Eastman, Gardiner & Company sawmill plant occupied 26,000 acres of timberland on the south side of downtown Laurel, Mississippi from 1891 until 1937. The Eastman, Gardiner & Company plant contained a sawmill, shingle mill, planing mill, dry kilns, and a pole road which was transformed into a standard gauge steel-rail logging railroad running east out of Laurel.
In 1893, the existing sawmill was replaced by one much larger, with the capacity to cut 25-million feet of lumber per year. By 1897, the addition of new mill equipment increased capacity to 40-million feet of lumber cut per year and by 1902 production capacity reached 60-million feet.
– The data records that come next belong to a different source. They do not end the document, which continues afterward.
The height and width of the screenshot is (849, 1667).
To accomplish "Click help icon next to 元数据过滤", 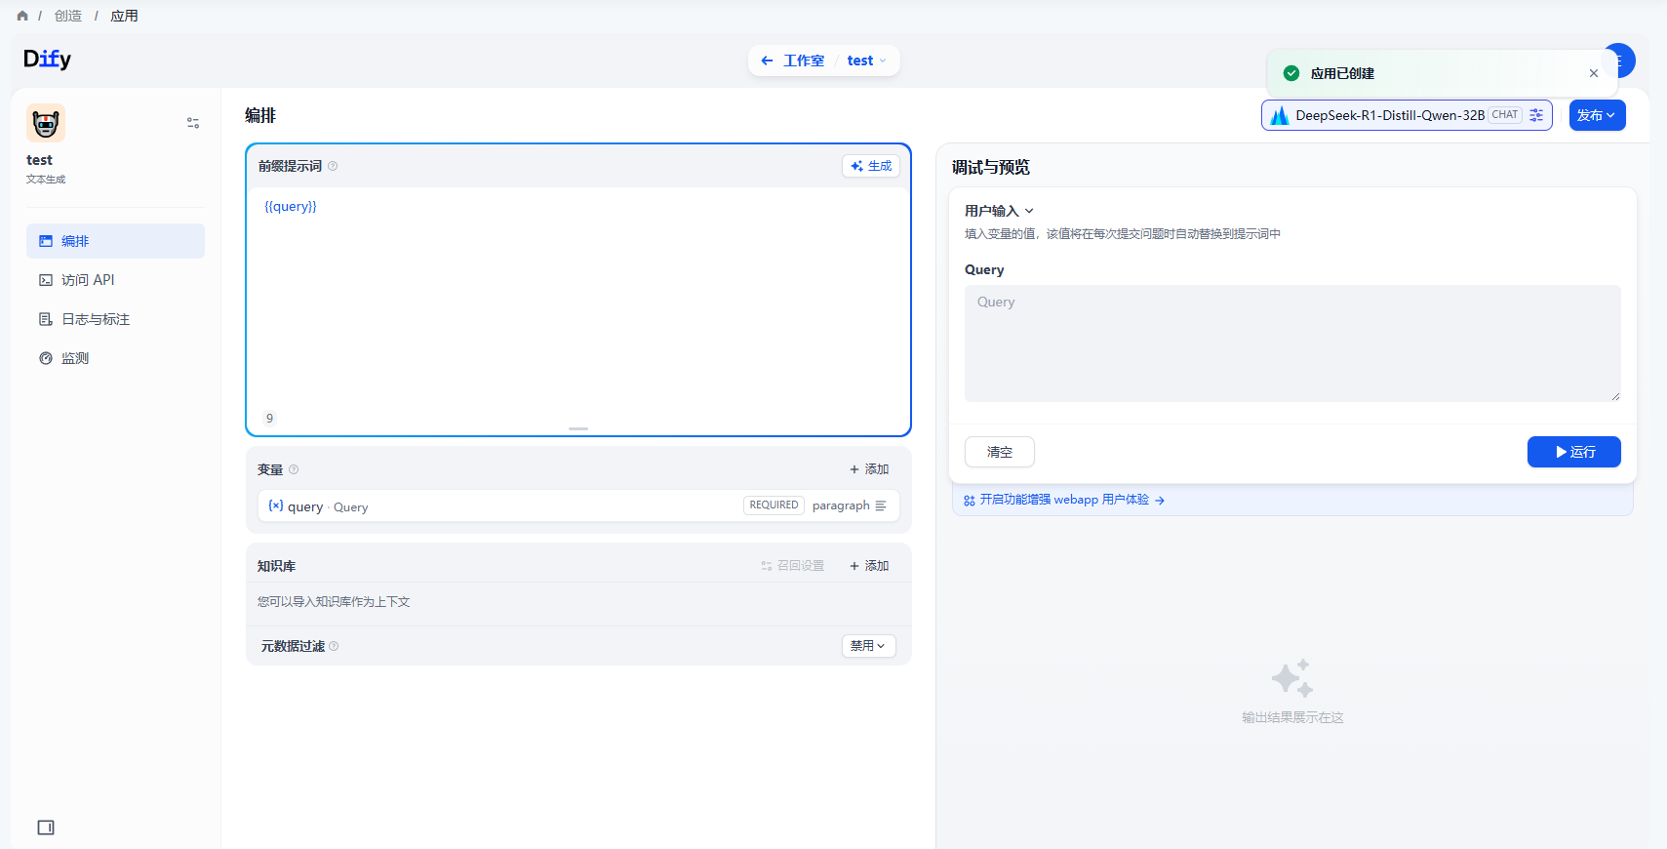I will (x=334, y=646).
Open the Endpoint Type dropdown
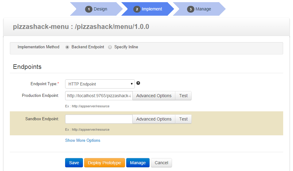 (x=100, y=84)
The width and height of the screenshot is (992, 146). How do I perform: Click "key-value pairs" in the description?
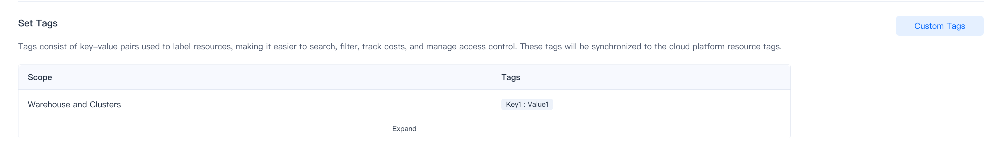[109, 47]
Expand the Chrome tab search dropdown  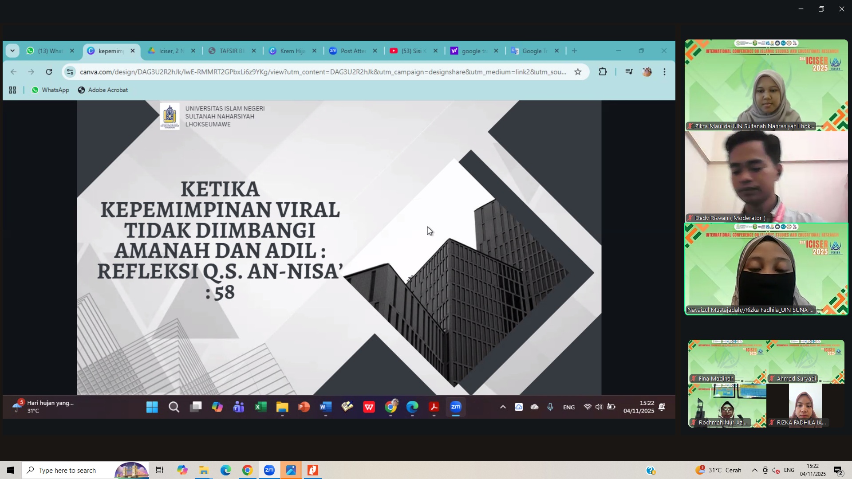(x=12, y=51)
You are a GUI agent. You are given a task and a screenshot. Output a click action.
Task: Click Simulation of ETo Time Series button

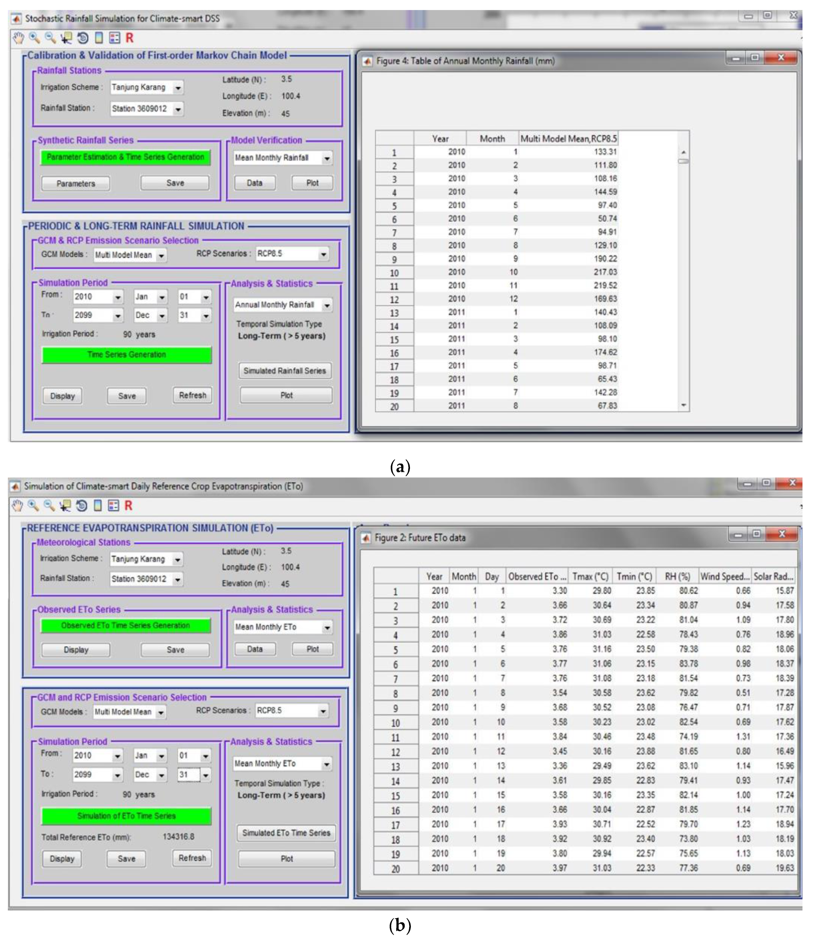pos(126,815)
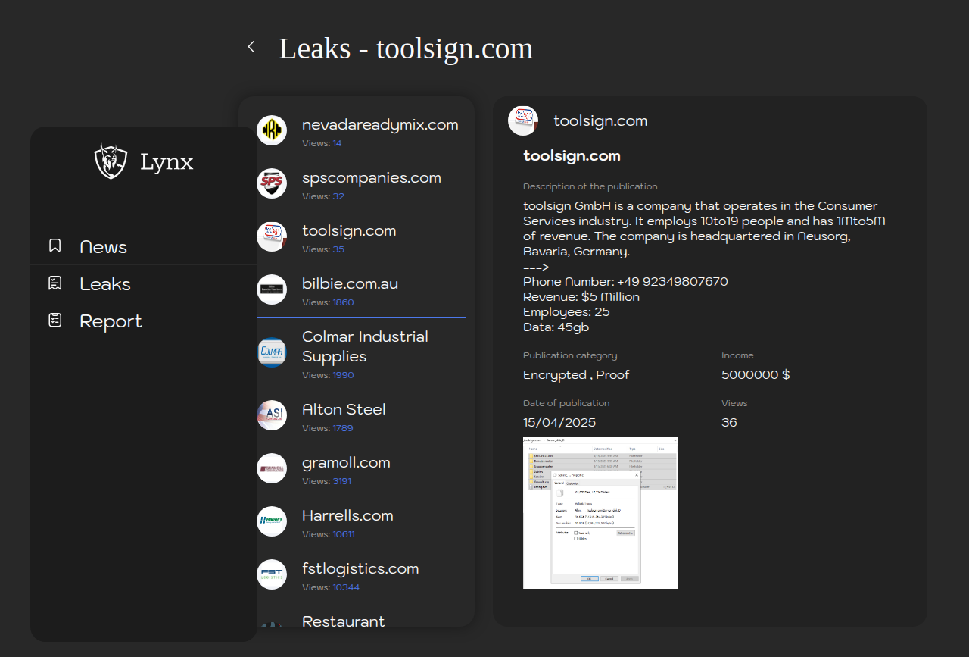Click the FST Logistics logo avatar

click(272, 574)
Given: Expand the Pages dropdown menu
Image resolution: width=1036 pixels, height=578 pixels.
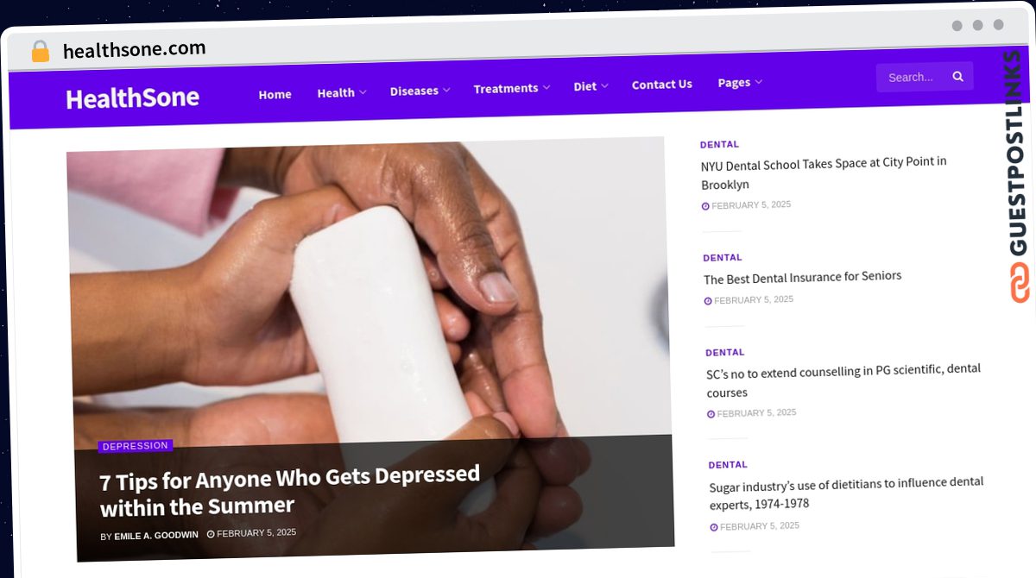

Laurel and Northwestern Railway, a new logging railroad running northwest from the Eastman, Gardiner & Company sawmill, was built in 1897. The rail line continued expansion throughout the 1890s and 1900s, reaching the Jones, Smith, Covington, and Simpson counties and the Leaf River near Taylorsville.
Between 1917-1933, Eastman, Gardiner & Company also built hardwood mills in Laurel, forming the Eastman-Gardiner Hardwood Company and the Pascagoula Hardwood Company.
Eastman, Gardiner & Company capitalized on the lumber boom of the early 1900s, progressing the state’s economy and production. On October 9, 1937 the sawmill in Laurel and remaining timber holdings were sold to the Green Lumber Company, who operated parts of the plant on a greatly reduced scale throughout the 1940’s.